Tra i momenti che ci sono piaciuti di più c’è quello di “Lucky Man” dove il suono di Marco ribadisce la magia creata dalle sue composizioni; l’innata ironia di Max che in brani come “Medicine Man” nasconde (solo apparentemente) un’incessante studio e talento propositivo; il gusto e l’equilibrio di Mike che in pezzi come “Carpe Diem” riesce ad osare senza mai eccedere. Unico rammarico della serata resta il mancato bis, a causa delle restrizioni di orario dovute al covid; per il resto una performance ottima che entrerà nella storia del festival, ribadendo la concretezza e bravura dei musicisti di casa nostra. Rischiamo di essere pedanti e ripetitivi, ma quali altri aggettivi possiamo aggiungere che già non abbiamo utilizzato per Max De Bernardi e Veronica Sbergia?
Il loro è, come sempre, un set coinvolgente, suonato divinamente, tra piedmont, delta e soprattutto gospel, quel gospel che permette a Veronica di sfoderare tutte le sue accattivanti doti vocali, mentre il talento di Max sorprende ogni volta abbiamo la possibilità di ascoltarlo live, e credeteci o no sono tanti i loro set ai quali abbiamo assistito in questi anni. Anche quello di sabato 11 luglio è cibo per l’anima, suonando brani più e meno noti da un repertorio per lo più prebellico; ci sono ricerche e lavoro incessante dietro il suddetto progetto e scelta musicale senza dimenticare l’estro negli arrangiamenti. Il risultato è chiaro; la capacità di far sembrare così naturale un linguaggio e una tecnica complicati resta peculiarità dei grandi. Un duo che con la loro personalità e duttilità riesce a rendere fresco e affascinante un mondo antico, offrendolo appetibile anche a quanti non hanno familiarità verso questa meravigliosa cultura…divertente la versione di “The Candy Man” di Rosetta Howard, giocata con il pubblico. La Nkem Favour Blues Band è una realtà ormai attiva da qualche tempo composta da esperti musicisti genovesi che con i loro passati in band come Mama’s Pit e Big Fat Mama hanno fatto la storia del blues di casa nostra; tra loro anche Davide Serini alla chitarra e Danilo Parodi al basso.

[Voci salvate]
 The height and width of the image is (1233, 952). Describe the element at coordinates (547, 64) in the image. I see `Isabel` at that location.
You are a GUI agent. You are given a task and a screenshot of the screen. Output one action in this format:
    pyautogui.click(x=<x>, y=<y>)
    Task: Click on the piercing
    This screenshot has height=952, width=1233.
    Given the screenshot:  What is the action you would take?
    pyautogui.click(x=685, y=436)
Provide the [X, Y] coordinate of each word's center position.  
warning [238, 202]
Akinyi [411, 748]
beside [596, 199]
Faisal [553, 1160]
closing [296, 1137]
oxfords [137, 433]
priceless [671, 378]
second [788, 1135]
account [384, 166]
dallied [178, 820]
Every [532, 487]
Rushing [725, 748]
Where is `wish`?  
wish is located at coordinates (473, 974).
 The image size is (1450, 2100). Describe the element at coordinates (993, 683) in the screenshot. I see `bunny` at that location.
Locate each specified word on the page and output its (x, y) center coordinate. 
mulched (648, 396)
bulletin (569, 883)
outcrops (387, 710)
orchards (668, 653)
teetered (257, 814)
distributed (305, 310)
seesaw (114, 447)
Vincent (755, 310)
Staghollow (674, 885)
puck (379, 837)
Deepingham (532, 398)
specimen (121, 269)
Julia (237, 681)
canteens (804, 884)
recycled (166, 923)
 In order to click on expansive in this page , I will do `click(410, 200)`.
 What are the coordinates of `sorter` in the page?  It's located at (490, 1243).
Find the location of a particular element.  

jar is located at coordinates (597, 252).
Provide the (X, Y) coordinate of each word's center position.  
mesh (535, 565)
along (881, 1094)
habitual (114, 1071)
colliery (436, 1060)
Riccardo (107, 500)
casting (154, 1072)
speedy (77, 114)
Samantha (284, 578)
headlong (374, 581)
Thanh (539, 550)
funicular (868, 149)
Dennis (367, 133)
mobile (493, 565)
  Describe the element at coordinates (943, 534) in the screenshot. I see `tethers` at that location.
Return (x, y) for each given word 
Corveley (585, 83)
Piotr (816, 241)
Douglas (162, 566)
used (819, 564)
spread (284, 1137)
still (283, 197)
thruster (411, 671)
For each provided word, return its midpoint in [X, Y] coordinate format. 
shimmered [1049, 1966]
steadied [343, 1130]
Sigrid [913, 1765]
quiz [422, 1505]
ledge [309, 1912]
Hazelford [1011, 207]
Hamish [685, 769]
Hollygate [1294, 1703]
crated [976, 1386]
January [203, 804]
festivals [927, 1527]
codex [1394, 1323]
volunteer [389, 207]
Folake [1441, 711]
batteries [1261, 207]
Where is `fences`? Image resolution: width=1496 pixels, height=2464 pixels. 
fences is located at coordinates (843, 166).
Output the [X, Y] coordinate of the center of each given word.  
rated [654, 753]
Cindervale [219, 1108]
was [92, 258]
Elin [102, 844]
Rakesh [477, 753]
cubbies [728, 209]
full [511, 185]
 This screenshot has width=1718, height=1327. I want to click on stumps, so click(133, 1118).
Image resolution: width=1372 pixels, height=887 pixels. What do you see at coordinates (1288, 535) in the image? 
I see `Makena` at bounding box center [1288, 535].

> [Da fare]
- 1) Trascrivi dalla recensione il passo compreso tra "Tra i momenti" e "e Veronica Sbergia?", estremi inclusi.
- 2) Rispondi in base alla recensione:
(a) Perché è mancato il bis?
(b) In quale giorno si è tenuto il set di Max De Bernardi e Veronica Sbergia?
(c) Chi suona il basso nella Nkem Favour Blues Band?
- 3) Stabilisci se ciascuna affermazione concorda con la recensione:
(a) La serata si è chiusa con un bis.
(b) Il repertorio di Max De Bernardi e Veronica Sbergia è per lo più prebellico.
(c) Nella Nkem Favour Blues Band, Davide Serini suona il basso.

> [Elenco risposte]
- 1)
Tra i momenti che ci sono piaciuti di più c’è quello di “Lucky Man” dove il suono di Marco ribadisce la magia creata dalle sue composizioni; l’innata ironia di Max che in brani come “Medicine Man” nasconde (solo apparentemente) un’incessante studio e talento propositivo; il gusto e l’equilibrio di Mike che in pezzi come “Carpe Diem” riesce ad osare senza mai eccedere. Unico rammarico della serata resta il mancato bis, a causa delle restrizioni di orario dovute al covid; per il resto una performance ottima che entrerà nella storia del festival, ribadendo la concretezza e bravura dei musicisti di casa nostra. Rischiamo di essere pedanti e ripetitivi, ma quali altri aggettivi possiamo aggiungere che già non abbiamo utilizzato per Max De Bernardi e Veronica Sbergia?

- 2)
(a) A causa delle restrizioni di orario dovute al covid.
(b) Sabato 11 luglio.
(c) Danilo Parodi.

- 3)
(a) No: "Unico rammarico della serata resta il mancato bis".
(b) Sì: "da un repertorio per lo più prebellico".
(c) No: "Davide Serini alla chitarra e Danilo Parodi al basso".